Think of a sound. Let one student make their sound first. The next student copies that sound and then adds one of their own. The next student copies those two sounds and also adds one of their own, and so on all around the circle. It might help students to remember all the sounds if they point at each person in the circle as they imitate their sounds in turn. Keep going until you reach the first student again. Can they remember every single sound?
Play a second or a third time and see if students can still remember which sounds belong in which game. After playing the third game, can they still remember the first?
Exploring Effects:30 min
In Lesson One we said that there is one more important way that musicians work with electronics, and that is to simply go exploring! A computer can do so many things with your sounds that the best thing to do is just try everything!
Record each student saying their name, one at a time, into the microphone. They may even want to add their favourite sound after their name. See our Quick Guide to Recording in the Classroom here.
When everyone has recorded something, highlight the first student’s recording and let them choose an effect from the ‘Effect’ list. How does it sound? Do they want to keep that effect or switch to a different one? Would they like to put more than one effect on the recording?
Ask the students to describe each effect in their own words and write down their descriptions. This will make it easier for them to find the effects they want to create later.
- Your finished recording of all the children’s names with their special effects will make a very nice opening track for your class CD!
- Download a ready-made template for recording with Reaper.
Did You Notice…
…how the music is arranged on the screen? We read it from left to right, just like a book, and many “tracks” can be placed one on top of the other, just like in a musical score.

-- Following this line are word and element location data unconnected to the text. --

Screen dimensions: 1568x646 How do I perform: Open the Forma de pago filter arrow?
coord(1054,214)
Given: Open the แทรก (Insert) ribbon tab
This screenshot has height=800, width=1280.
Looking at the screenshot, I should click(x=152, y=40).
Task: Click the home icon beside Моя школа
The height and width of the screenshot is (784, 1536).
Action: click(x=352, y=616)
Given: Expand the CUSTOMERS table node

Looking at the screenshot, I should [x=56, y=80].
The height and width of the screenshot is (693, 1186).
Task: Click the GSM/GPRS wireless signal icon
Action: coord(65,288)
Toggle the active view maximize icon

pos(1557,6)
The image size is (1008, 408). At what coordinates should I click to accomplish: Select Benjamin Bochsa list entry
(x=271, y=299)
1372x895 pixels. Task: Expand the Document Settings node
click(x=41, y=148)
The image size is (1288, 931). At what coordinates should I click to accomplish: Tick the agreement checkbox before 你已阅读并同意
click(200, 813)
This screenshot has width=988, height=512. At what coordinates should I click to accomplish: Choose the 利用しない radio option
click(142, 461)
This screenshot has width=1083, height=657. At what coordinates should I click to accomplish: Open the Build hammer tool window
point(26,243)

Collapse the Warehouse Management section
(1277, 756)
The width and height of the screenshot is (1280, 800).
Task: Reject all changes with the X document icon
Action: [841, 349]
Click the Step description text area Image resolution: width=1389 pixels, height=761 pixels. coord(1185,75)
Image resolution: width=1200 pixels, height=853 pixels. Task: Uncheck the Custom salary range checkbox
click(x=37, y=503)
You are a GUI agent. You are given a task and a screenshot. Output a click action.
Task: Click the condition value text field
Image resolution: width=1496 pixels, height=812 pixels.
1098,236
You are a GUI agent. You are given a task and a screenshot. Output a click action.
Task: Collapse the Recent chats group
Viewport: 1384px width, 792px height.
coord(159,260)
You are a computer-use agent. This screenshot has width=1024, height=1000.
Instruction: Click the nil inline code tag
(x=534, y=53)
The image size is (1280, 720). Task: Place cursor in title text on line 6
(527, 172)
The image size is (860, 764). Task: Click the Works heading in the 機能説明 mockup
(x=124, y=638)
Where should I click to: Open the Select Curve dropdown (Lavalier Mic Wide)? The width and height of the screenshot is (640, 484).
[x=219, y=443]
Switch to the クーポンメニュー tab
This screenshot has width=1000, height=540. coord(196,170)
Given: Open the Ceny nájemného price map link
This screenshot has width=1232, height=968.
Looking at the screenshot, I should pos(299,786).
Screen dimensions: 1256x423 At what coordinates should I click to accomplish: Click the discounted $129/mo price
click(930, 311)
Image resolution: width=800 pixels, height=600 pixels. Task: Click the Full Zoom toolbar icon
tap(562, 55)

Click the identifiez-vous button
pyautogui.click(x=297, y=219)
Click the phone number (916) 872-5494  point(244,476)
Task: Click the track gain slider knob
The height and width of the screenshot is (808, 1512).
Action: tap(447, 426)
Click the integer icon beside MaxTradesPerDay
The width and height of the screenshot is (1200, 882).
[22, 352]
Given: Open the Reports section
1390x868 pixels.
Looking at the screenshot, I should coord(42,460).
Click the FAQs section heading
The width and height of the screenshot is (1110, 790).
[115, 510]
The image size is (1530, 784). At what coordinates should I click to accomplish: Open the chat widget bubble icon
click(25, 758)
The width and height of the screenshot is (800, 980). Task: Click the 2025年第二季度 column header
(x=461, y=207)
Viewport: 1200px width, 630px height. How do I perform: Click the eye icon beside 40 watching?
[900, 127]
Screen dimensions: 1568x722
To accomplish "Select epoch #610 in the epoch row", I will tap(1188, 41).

…how the “waveforms” are larger when the sound is louder, and smaller when quieter. The students may well pick up on all of this intuitively. This is useful because most computer programmes like this will follow the same logic, whether making films or recording in a music studio.
Preparation for Next Lesson
In the next lesson the students are going to go hunting for “found sounds”. They may find these in the classroom, in the schoolyard or at home. Ask them to think of a really interesting sound they would like to record. If it’s something from home, they might need to ask their parents’ permission to bring it into class next time.
Lesson Three: Supplementary Notes
My Sound Your Sound
This warm up serves to focus the students’ attention on a musical memory challenge. It also allows everyone to feel at ease creating new and unpredictable vocal sounds which they can draw on again later.
Once you have recorded every student’s voice you can edit your recording much like you would edit documents in a word-processor. To select just a portion of the recording to edit in Audacity, you can simply click next to it and drag the mouse over it, holding down the button as you drag. (“Shift-clicking” will do the same thing). Now you can put different effects on that portion of your recording.
The purpose of this lesson is to familiarise the children with the creative potential of music technology. Encourage each child to explore a different effect, or combination of effects, from everyone else.
Place a list of effects at the head of the class and write the children’s descriptions of the effects next to them. This lesson can provide an opportunity to slowly introduce the children to the vocabulary of music technology. As they see the list of effects on the board they may pick up some of the technical terms. As you work more with Audacity, you might also start using words like “track” and “waveform”.
Time-Saving Tip: Some effects can be very subtle and you might waste class time by exploring effects that make little difference to a sound. To save you time, here is a list of some useful effects in Audacity:
Change Pitch: Change Speed Change Tempo: Phaser
If the students have computer facilities in school, this exercise would be a good opportunity for them develop their ICT skills on their own or in small groups. Provide each student with a copy of their own recording and let them explore all the different effects. Later, you can gather up their finished work and turn it into a CD track.